Три года назад рекруты, окружённые плотным кольцом сверстниц и переполненные физиологией тестостероном и запрограммированные на первичные и вторичные женские признаки, никак не реагировали на цыплячьи невнятности четырнадцатилетней девчонки, которая стряпухам помогала. Ключицы, веснушки, глазищи да стручки белёсых косичек. Схема. Дитё. Голый нуль в этом смысле. А Ваньке толстушка Эмилия, у которой от избытка этих самых признаков швы подмышками разошлись, вообще весь кругозор перекрыла, прилипла – не отодрать. Ну, бикса, держись!
Но что-то мешало ему. Неудобство какое-то. Будто козявка за шиворот вползла. Обернулся, огляделся. Галдёж, гармошка, суматоха. Гулянье, словом. Повёл плечами. Гм… помстилось.
Через время опять пупырышки по спине! Что за чертовщина? Таясь, внимательно осмотрелся. А-а, вон оно что! Возле крыльца, по-бабьи спрятав руки под фартук, на него в упор смотрела Катя невозможно синё-синё-синими глазами!
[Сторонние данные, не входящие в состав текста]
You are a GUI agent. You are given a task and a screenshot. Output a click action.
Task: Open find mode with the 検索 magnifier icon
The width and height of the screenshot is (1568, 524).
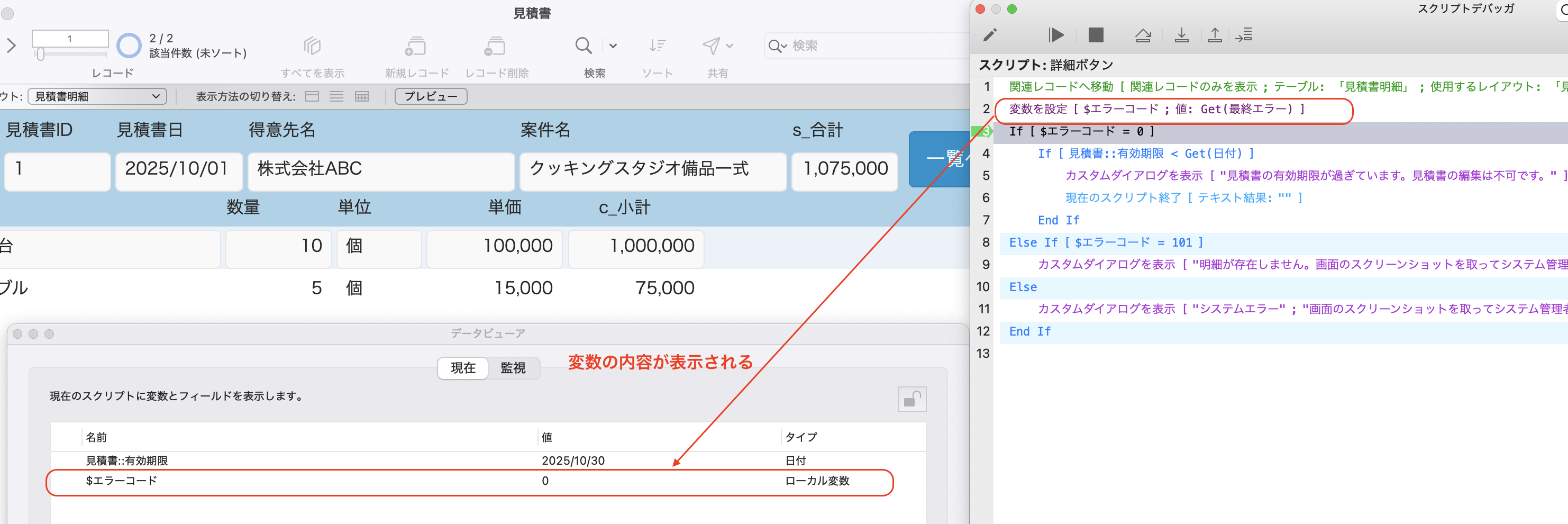click(x=582, y=45)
Пухлые, наивные губы подрагивали, как наговор шептали. Иван покачал головой: «Аяяй!» Стрижом метнулась в летнюю кухню и больше не показывалась. С тех пор он её не видел, хотя побывал в Камышах после армии. Она в краевом техникуме культуры училась.
А тогда, наутро после встречи, сильно припозднившись, сели кореша выпить под Nudelsup с гусем на Ванькин посошок. Кроме них, за столом родители Сашки да сестра с мужем. Только уселись, входит ладная девушка. Поздоровалась, потопала ботиками по половику. Прогнув гибкую поясницу, привстала на цыпочки и пристроила на вешалке нарядный полушалок и плюшевую жакетку. Одёрнула красивое, тёплое платье и, потрогав уложенную на затылке роскошную, белокурую косу, подошла к столу. Подала Ивану руку и села напротив. У того рот нараспашку и дух вон!
Это была Катуш! Прекраснее самой Красоты!! До упора вдохнул, чтоб куражу набраться, но синё-синё-синие глаза не велели рушить любовь зряшными словами. Какие слова!? Тут бы дух перевесть, чтобы не задохнуться!
Проводил домой. Поговорил с её родителями. Свадьбу справят весной, когда Катуш училище окончит.
На картинке видно, что через полчаса ошалелый Иван войдёт с невестой в свой дом и скажет оторопевшим родителям: «Мама, батя, смотрите, какое нам счастье привалило!»